Typical concentrations of tritium in the 40 groundwater testing wells beneath Indian Point were 12,300 pCi/L. The elevated tritium levels found in three of the groundwater monitoring wells were initially as high as 8 million pCi and later increased to 14 million pCi [7,8]. Many articles reported the first figure as a dangerous or “alarming” 65,000 percent increase in radiation levels or reported that it was 400 times the drinking water limit [7]. The numerical figures themselves are accurate, but are not dangerous because the site was designed so its groundwater does not flow to drinking water, but rather flows to a discharge canal where it is intentionally diluted. In addition, further dilution to undetectable levels occurs upon reaching the Hudson River. For more information, see Reference 9, written by John Kelly, a retired radiation protection manager who oversaw construction of Indian Point and has lived near and worked at the plant for decades.

Many media articles were comparing apples to oranges by reporting radiation levels in comparison to drinking water levels. When the public reads that radiation levels are 400 times higher than regulatory limits, this naturally causes worry and sounds frightening. But the 20,000 pCi regulatory limit is specifically for drinking water and, as previously discussed, the site was specifically engineered and designed such that groundwater would be highly diluted to safe levels and would not flow into drinking water sources.
Media articles also quoted other safety related information, such as the fact that 317,000 people live within a 10-mile evacuation planning zone around the reactor [7]. This may bias the public toward thinking about catastrophic nuclear incidents, whereas, consequences of the tritium leak were insignificant from a human health or environmental perspective (but still required action to remedy).

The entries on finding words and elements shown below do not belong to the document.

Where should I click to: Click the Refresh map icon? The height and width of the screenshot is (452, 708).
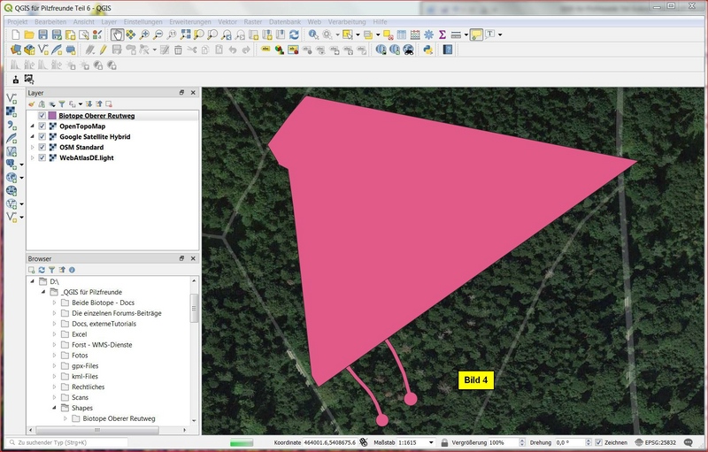294,34
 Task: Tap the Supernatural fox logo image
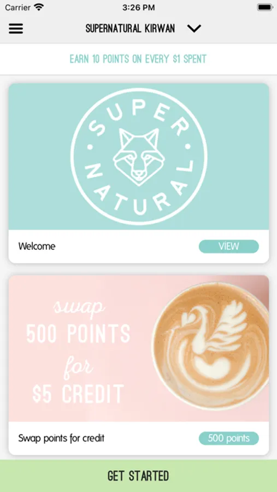(x=139, y=156)
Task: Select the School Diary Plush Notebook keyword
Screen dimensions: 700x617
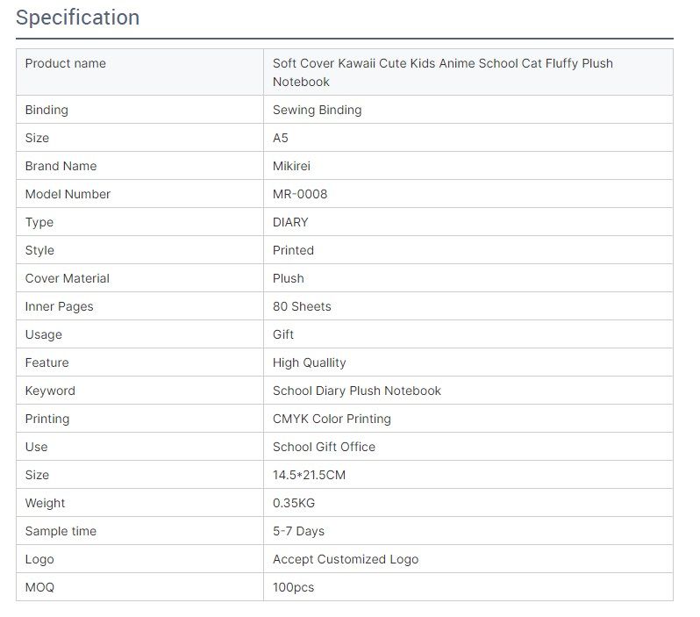Action: click(x=357, y=391)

Is Any Radiation Exposure Harmful?
One of the most common anti-nuclear arguments is that radiation is harmful at any dose. Radiation at small doses does cause limited small scale cellular damage, but the body has intricate repair mechanisms [4,5] and no long-term damage occurs. Cellular DNA can be damaged by metabolic byproducts like free radicals, and DNA copying errors are relatively frequent during cell division. “Cells have evolved a number of mechanisms to detect and repair the various types of damage that can occur to DNA, no matter whether this damage is caused by the environment or by errors in replication” [4]. We know that at low doses radiation does not produce health effects.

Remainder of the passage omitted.